In this international trial, 634 heart transplant patients (all receiving Neoral® - cyclosporin microemulsion - and steroids) were randomised to one of three groups: Certican at 1.5 mg/ day, Certican at 3.0 mg /day or to the standard add-on immunosuppressant therapy azathioprine at 1-3 mg/kg/day.

Acute rejection rates after 12 months were significantly lower (p<0.001) in patients receiving Certican at 3.0 mg/day (21.3%), than in patients on azathioprine at 1-3 mg/kg/ day (45.8%). In patients given Certican at 1.5mg/day the acute rejection rate was 30.6%, compared with 45.8% with azathioprine (p<0.001).

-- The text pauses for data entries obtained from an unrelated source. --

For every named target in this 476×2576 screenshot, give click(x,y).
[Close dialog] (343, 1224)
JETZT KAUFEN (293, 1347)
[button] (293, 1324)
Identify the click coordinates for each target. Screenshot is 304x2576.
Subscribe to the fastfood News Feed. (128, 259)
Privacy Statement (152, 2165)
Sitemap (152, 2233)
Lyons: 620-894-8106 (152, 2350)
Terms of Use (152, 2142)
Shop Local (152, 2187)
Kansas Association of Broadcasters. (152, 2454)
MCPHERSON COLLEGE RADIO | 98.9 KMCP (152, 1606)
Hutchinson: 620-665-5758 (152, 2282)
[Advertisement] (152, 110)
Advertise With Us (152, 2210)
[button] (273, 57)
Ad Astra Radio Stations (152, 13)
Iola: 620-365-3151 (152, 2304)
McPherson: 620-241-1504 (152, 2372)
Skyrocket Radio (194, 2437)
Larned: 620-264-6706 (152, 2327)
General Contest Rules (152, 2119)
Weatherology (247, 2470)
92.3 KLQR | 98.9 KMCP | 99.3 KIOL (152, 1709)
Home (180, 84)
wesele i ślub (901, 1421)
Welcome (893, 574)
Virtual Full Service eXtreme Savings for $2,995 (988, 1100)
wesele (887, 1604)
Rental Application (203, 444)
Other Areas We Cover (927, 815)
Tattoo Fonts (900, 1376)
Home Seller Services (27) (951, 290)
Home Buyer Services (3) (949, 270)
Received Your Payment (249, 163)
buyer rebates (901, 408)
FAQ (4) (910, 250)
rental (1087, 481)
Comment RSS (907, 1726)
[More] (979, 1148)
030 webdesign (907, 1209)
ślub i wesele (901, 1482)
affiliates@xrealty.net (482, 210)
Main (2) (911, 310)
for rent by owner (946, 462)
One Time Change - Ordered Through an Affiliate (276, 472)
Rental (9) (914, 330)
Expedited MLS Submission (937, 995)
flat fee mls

Of particular importance, 12 months data showed that the addition of Certican to the standard regimen significantly (p <0.05) lowered the incidence of graft vasculopathy compared with azathioprine. Vasculopathy was measured serially using a specialised, state- of-the-art intravascular ultrasound (IVUS) technique to measure the thickness of the intima of the vessel.

In addition to acute rejection rates and intimal thickening being significantly lower in the Certican group than in the azathioprine group, the study also showed a significant reduction (p<0.001) in the incidence of cytomegalovirus (CMV) infections, which is an important risk factor for the development of vasculopathy.

The investigators concluded that these attributes of Certican could conceivably have a major impact both on the health-related quality of life of heart and other transplant patients as well as on medical care resource utilisation - by decreasing morbidity, graft loss and costs of prolonged hospitalisation and/or re-transplantation.

This international trial is planned to run for another year.